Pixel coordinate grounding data

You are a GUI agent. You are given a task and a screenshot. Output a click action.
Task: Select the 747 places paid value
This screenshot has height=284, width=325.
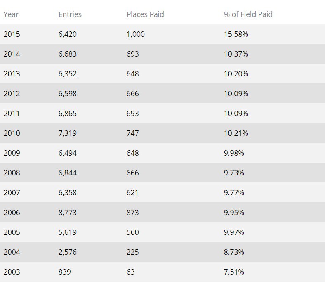(x=133, y=133)
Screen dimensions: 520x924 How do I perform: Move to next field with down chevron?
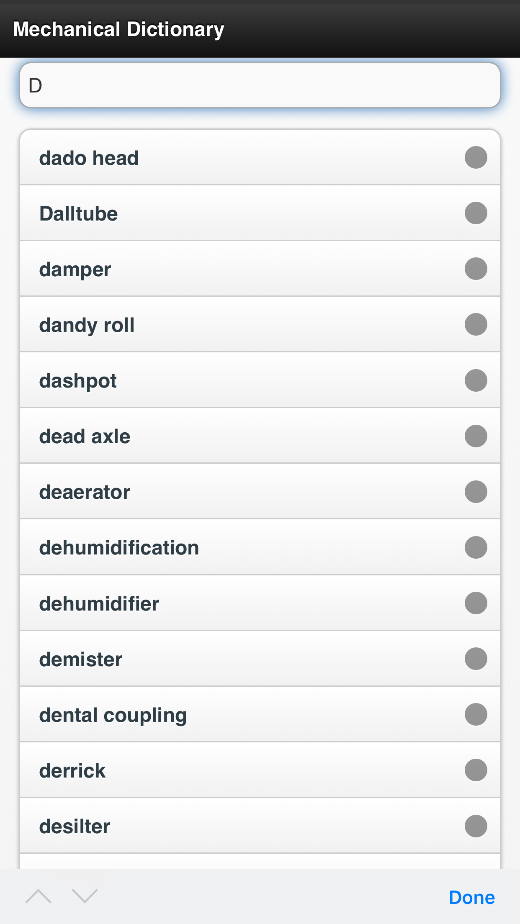click(85, 896)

== Problem description ==
Restate, word for word, each line from the line containing "This screenshot has height=284, width=325." through the end of the entries above; the pictures are not part of the copy.

== Answer for the task ==
This screenshot has height=284, width=325.
(x=133, y=133)
Screen dimensions: 520x924 How do I perform: Move to next field with down chevron?
click(85, 896)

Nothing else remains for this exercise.